R/f_kiener1.R

Defines functions eskiener1 dtmqkiener1 rtmkiener1 ltmkiener1 varkiener1 qlkiener1 dlkiener1 lkiener1 dqkiener1 dpkiener1 rkiener1 qkiener1 pkiener1 dkiener1

Documented in dkiener1 dlkiener1 dpkiener1 dqkiener1 dtmqkiener1 eskiener1 lkiener1 ltmkiener1 pkiener1 qkiener1 qlkiener1 rkiener1 rtmkiener1 varkiener1

#' @include e_conversion.R



#' @title Symmetric Kiener Distribution K1
#'
#' @description
#' Density, distribution function, quantile function, random generation, 
#' value-at-risk, expected shortfall (+ signed left/right tail mean) 
#' and additional formulae for symmetric Kiener distribution K1. 
#' This distribution is similar to the power hyperbola logistic distribution 
#' but with additional parameters for location (\code{m}) and scale (\code{g}).
#'
#' @param    x    vector of quantiles.
#' @param    q	  vector of quantiles.
#' @param    m	  numeric. The median.
#' @param    g	  numeric. The scale parameter, preferably strictly positive.
#' @param    k	  numeric. The tail parameter, preferably strictly positive.
#' @param    p	  vector of probabilities.
#' @param    lp	  vector of logit of probabilities.
#' @param    n	  number of observations. If length(n) > 1, the length is  
#'                taken to be the number required.
#' @param    log           logical. If TRUE, densities are given in log scale.
#' @param    lower.tail    logical. If TRUE, use p. If FALSE, use 1-p.
#' @param    log.p         logical. If TRUE, probabilities p are given as log(p).
#' @param    signedES      logical. FALSE (default) returns positive numbers for 
#'                         left and right tails.

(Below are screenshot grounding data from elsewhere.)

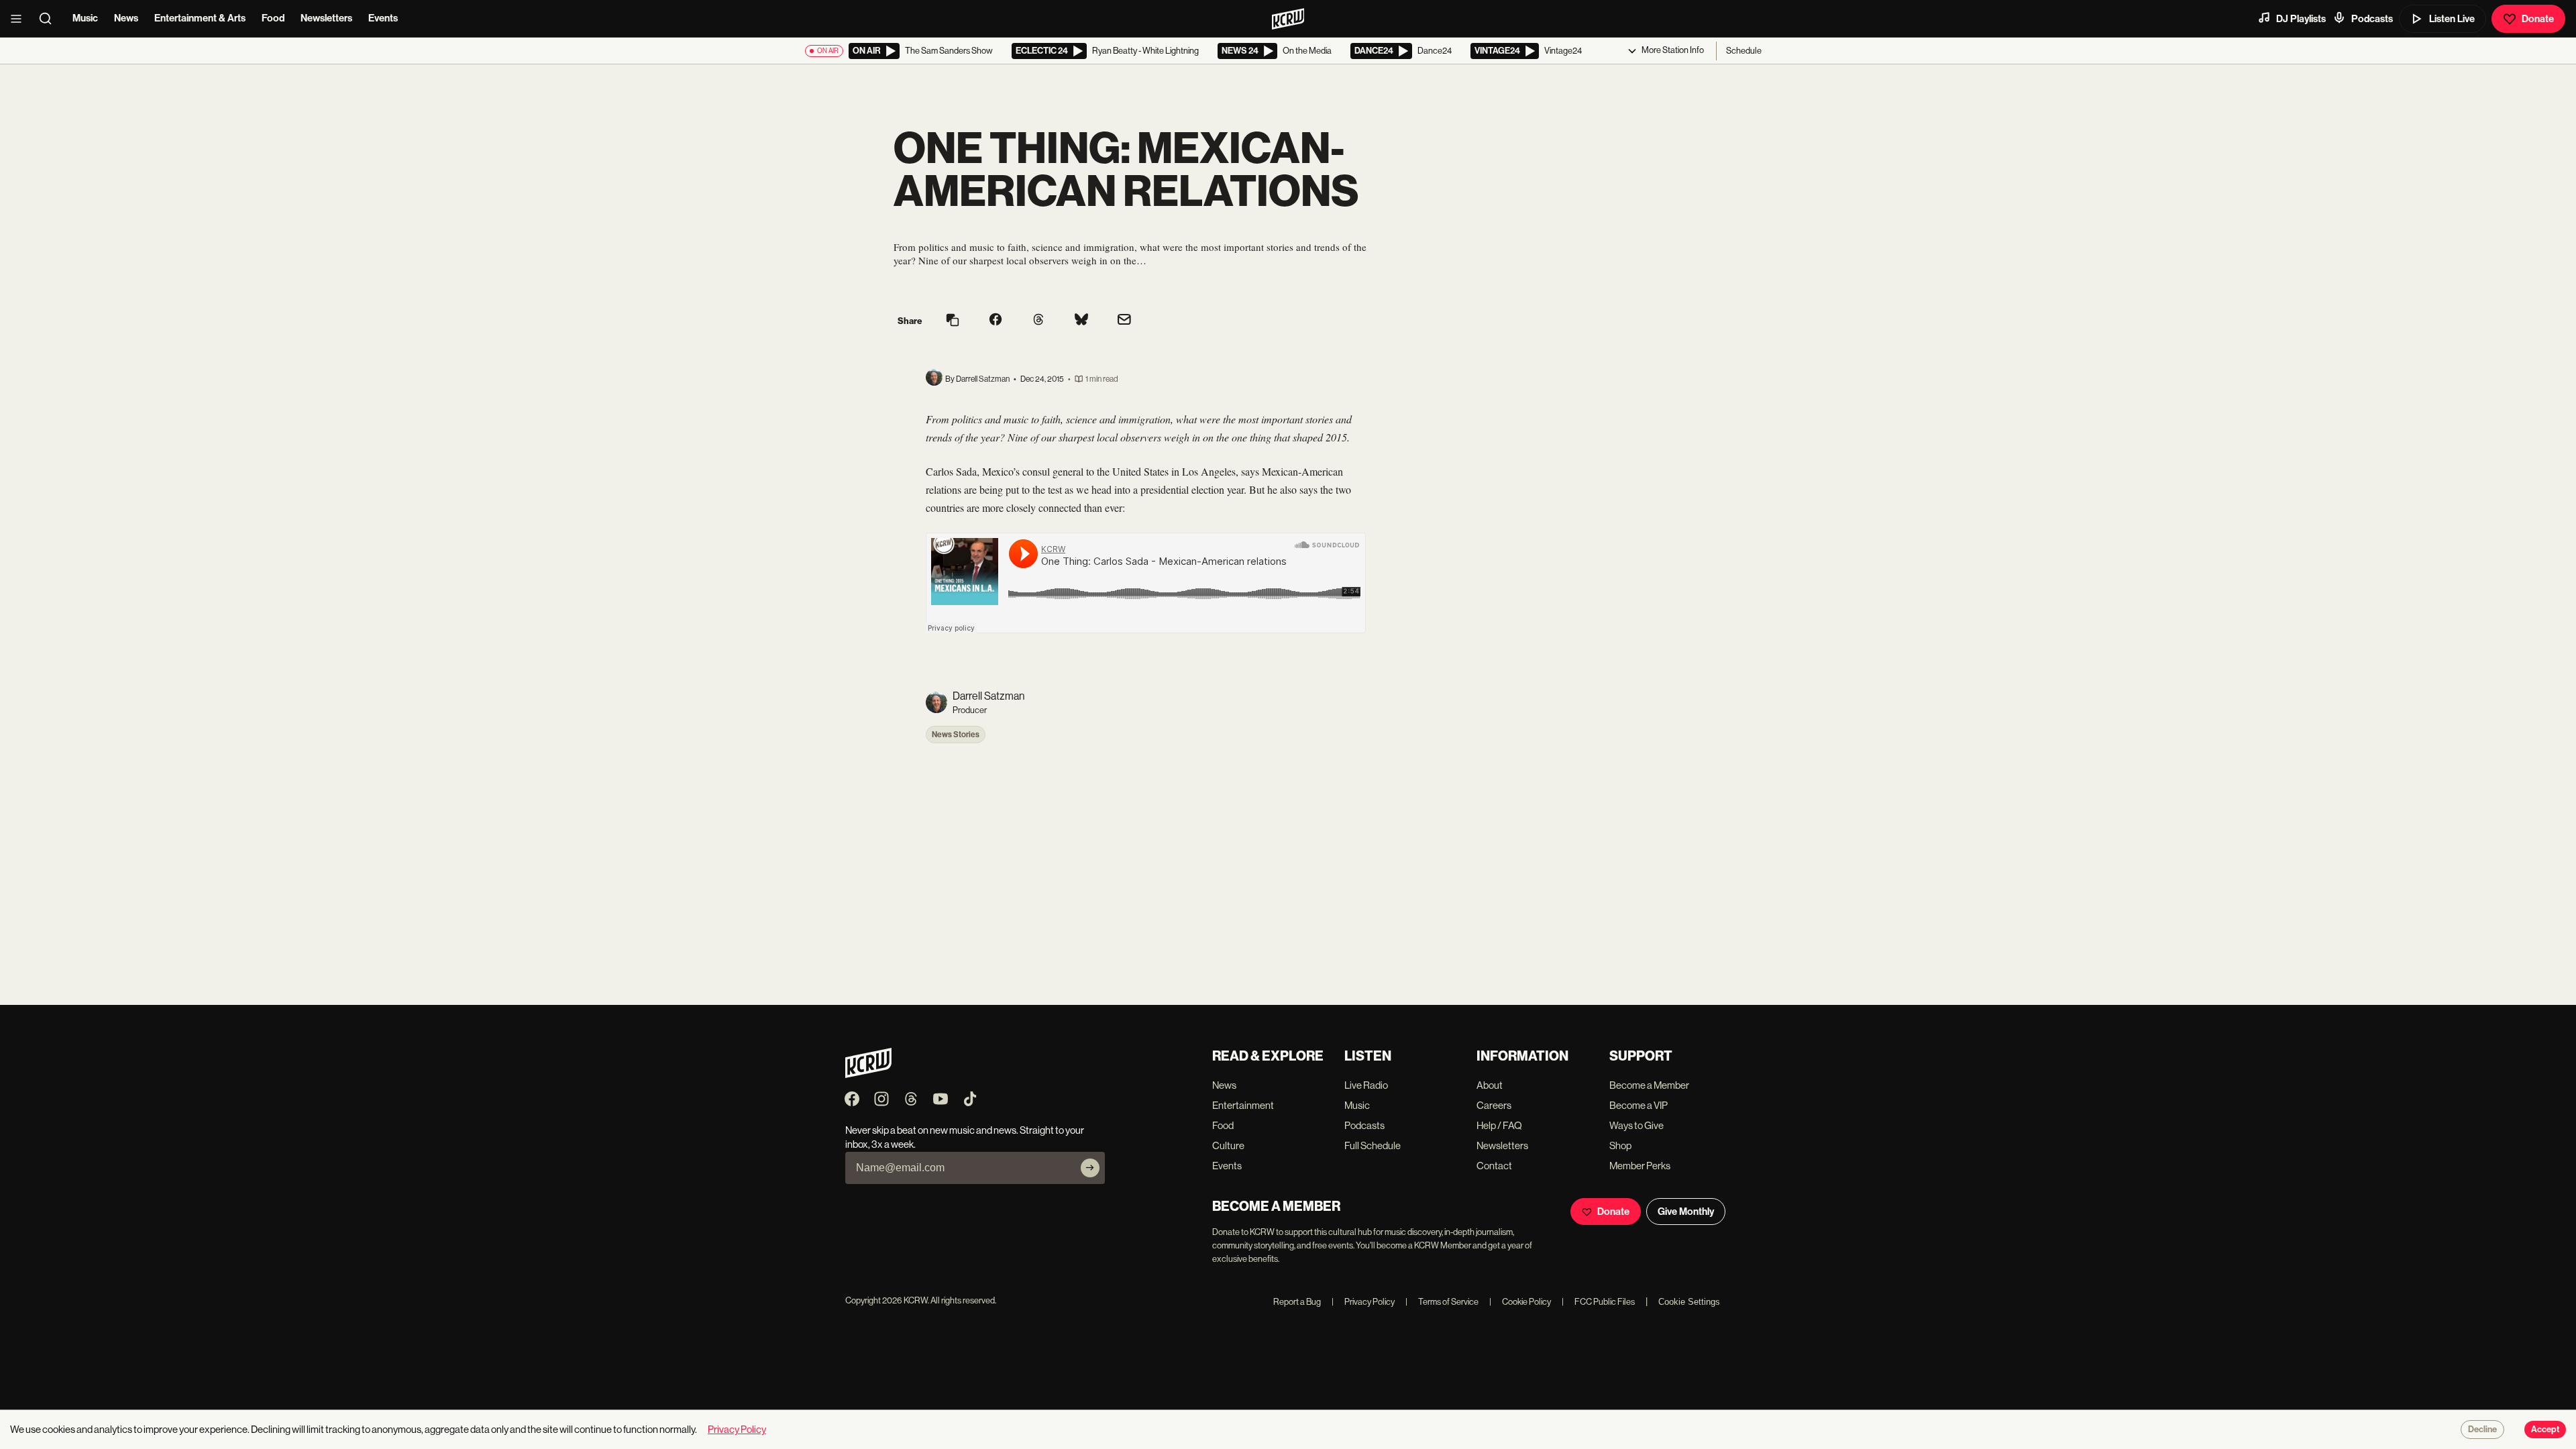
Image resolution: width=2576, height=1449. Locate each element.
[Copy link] (952, 321)
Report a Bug (1297, 1302)
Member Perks (1639, 1165)
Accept (2545, 1429)
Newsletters (326, 18)
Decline (2482, 1429)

TRUE returns negative number 
#'                         (= \code{ltmkiener1}) for left tail and positive number 
#'                         (= \code{rtmkiener1}) for right tail.
#'
#' @details
#' Kiener distributions use the following parameters, some of them being redundant. 
#' See \code{\link{aw2k}} and \code{\link{pk2pk}} for the formulas and 
#' the conversion between parameters:
#' \itemize{
#'   \item{ \code{m} (mu) is the median of the distribution,. }
#'   \item{ \code{g} (gamma) is the scale parameter. }
#'   \item{ \code{a} (alpha) is the left tail parameter. } 
#'   \item{ \code{k} (kappa) is the harmonic mean of \code{a} and \code{w} 
#'          and describes a global tail parameter. }
#'   \item{ \code{w} (omega) is the right tail parameter. } 
#'   \item{ \code{d} (delta) is the distortion parameter. }
#'   \item{ \code{e} (epsilon) is the eccentricity parameter. }
#' }
#' 
#' Kiener distributions \code{K1(m, g, k, ...)} describe distributions  
#' with symmetric left and right fat tails with tail parameter \code{k}. 

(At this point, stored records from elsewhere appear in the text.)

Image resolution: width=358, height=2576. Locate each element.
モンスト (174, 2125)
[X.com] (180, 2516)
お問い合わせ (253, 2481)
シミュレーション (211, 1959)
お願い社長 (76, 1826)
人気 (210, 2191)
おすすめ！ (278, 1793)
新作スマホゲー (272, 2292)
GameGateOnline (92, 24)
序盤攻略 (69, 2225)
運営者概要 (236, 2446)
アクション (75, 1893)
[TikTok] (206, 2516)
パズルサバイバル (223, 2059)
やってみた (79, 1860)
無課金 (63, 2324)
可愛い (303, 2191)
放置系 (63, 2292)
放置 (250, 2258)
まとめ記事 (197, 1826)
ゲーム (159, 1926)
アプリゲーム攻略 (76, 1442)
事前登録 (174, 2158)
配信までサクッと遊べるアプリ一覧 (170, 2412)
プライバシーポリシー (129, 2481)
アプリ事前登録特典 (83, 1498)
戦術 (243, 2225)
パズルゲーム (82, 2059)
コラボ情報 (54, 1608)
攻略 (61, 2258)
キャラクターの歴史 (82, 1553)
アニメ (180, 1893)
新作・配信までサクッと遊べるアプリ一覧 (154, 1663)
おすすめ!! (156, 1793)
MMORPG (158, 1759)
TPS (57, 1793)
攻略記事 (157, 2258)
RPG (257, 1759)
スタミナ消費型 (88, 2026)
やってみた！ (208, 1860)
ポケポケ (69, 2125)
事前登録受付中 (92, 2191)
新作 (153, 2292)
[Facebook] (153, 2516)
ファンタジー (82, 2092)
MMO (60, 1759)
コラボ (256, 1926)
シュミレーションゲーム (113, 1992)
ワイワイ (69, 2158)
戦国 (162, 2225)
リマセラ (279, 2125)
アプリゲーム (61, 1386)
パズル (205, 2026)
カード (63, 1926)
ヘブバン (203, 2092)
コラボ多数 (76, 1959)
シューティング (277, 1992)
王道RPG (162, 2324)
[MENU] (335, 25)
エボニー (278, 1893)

#' This parameter is the power exponent mentionned in Pareto formula and 
#' Karamata theorems.
#' 
#' \code{m} is the median of the distribution. \code{g} is the scale parameter 
#' and the inverse of the density at the median: \eqn{ g = 1 / 8 / f(m) }.
#' As a first estimate, it is approximatively one fourth of the standard 
#' deviation \eqn{ g  \approx \sigma / 4 } but is independant from it.
#'
#' \code{dkiener1} function is defined for x in (-Inf, +Inf) by: 
#'      \deqn{ dkiener1(x, m, g, k) = 
#'                 1 / 4 / g / cosh(  ashp((x - m)/g, k) ) 

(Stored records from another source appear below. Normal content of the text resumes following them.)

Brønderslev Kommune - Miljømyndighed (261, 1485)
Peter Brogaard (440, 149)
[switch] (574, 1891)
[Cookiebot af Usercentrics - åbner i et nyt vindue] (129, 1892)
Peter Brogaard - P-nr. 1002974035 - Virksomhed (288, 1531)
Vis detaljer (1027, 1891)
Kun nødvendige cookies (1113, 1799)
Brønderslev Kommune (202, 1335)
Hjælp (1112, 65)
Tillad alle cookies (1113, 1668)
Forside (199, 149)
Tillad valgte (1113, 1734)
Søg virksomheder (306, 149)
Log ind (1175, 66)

#'                      / (1 + cosh( kashp((x - m)/g, k))) }
#'
#' \code{pkiener1} function is defined for q in (-Inf, +Inf) by: 
#'       \deqn{ pkiener1(q, m, g, k) = 1/(1 + exp(- kashp((q - m)/g, k))) }
#'
#' \code{qkiener1} function is defined for p in (0, 1) by: 
#'       \deqn{ qkiener1(p, m, g, k) = m + 2 * g * k * sinh( logit(p)/k ) }
#'
#' \code{rkiener1} generates \code{n} random quantiles.
#'
#' In addition to the classical d, p, q, r functions, the prefixes 
#' dp, dq, l, dl, ql are also provided.
#'
#' \code{dpkiener1} is the density function calculated from the probability p. 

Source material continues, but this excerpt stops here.